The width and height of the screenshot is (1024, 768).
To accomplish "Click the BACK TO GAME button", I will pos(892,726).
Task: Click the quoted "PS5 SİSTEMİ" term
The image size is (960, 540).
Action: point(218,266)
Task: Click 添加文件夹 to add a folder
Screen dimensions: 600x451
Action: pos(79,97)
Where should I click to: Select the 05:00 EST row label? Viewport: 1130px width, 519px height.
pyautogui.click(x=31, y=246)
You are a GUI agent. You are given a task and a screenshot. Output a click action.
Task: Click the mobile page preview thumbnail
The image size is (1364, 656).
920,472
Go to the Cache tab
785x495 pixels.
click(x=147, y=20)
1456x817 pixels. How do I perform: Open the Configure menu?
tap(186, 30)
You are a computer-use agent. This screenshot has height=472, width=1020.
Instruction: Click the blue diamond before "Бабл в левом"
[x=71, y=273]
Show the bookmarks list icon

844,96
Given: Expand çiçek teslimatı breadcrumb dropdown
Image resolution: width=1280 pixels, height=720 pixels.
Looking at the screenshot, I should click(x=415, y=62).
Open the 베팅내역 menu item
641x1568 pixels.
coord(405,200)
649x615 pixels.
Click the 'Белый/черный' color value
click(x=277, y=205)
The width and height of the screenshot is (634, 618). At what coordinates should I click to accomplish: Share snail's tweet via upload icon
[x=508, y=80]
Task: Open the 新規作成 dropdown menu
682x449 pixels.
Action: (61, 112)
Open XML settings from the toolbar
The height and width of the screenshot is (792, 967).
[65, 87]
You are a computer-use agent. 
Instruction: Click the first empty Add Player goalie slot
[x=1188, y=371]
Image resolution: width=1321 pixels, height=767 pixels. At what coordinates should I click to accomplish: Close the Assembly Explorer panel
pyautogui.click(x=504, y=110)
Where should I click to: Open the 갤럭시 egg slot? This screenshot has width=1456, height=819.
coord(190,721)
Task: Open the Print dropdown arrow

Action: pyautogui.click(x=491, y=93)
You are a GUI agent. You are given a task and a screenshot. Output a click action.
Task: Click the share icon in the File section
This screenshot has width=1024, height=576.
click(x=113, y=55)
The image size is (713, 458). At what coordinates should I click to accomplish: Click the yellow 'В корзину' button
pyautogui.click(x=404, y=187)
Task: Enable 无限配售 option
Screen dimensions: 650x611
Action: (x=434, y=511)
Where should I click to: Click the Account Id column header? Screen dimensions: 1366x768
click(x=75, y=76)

== TASK GOAL ==
Every entry should be duplicated exactly as written.

== OUTPUT ==
The width and height of the screenshot is (1024, 768).
To accomplish "Click the BACK TO GAME button", I will pos(892,726).
Task: Click the quoted "PS5 SİSTEMİ" term
The image size is (960, 540).
Action: point(218,266)
Task: Click 添加文件夹 to add a folder
Screen dimensions: 600x451
Action: pos(79,97)
Where should I click to: Select the 05:00 EST row label? Viewport: 1130px width, 519px height.
pyautogui.click(x=31, y=246)
You are a GUI agent. You are given a task and a screenshot. Output a click action.
Task: Click the mobile page preview thumbnail
The image size is (1364, 656).
920,472
Go to the Cache tab
785x495 pixels.
click(x=147, y=20)
1456x817 pixels. How do I perform: Open the Configure menu?
tap(186, 30)
You are a computer-use agent. This screenshot has height=472, width=1020.
Instruction: Click the blue diamond before "Бабл в левом"
[x=71, y=273]
Show the bookmarks list icon

844,96
Given: Expand çiçek teslimatı breadcrumb dropdown
Image resolution: width=1280 pixels, height=720 pixels.
Looking at the screenshot, I should click(x=415, y=62).
Open the 베팅내역 menu item
641x1568 pixels.
coord(405,200)
649x615 pixels.
Click the 'Белый/черный' color value
click(x=277, y=205)
The width and height of the screenshot is (634, 618). At what coordinates should I click to accomplish: Share snail's tweet via upload icon
[x=508, y=80]
Task: Open the 新規作成 dropdown menu
682x449 pixels.
Action: (61, 112)
Open XML settings from the toolbar
The height and width of the screenshot is (792, 967).
[65, 87]
You are a computer-use agent. 
Instruction: Click the first empty Add Player goalie slot
[x=1188, y=371]
Image resolution: width=1321 pixels, height=767 pixels. At what coordinates should I click to accomplish: Close the Assembly Explorer panel
pyautogui.click(x=504, y=110)
Where should I click to: Open the 갤럭시 egg slot? This screenshot has width=1456, height=819.
coord(190,721)
Task: Open the Print dropdown arrow

Action: pyautogui.click(x=491, y=93)
You are a GUI agent. You are given a task and a screenshot. Output a click action.
Task: Click the share icon in the File section
This screenshot has width=1024, height=576.
click(x=113, y=55)
The image size is (713, 458). At what coordinates should I click to accomplish: Click the yellow 'В корзину' button
pyautogui.click(x=404, y=187)
Task: Enable 无限配售 option
Screen dimensions: 650x611
Action: (x=434, y=511)
Where should I click to: Click the Account Id column header? Screen dimensions: 1366x768
click(x=75, y=76)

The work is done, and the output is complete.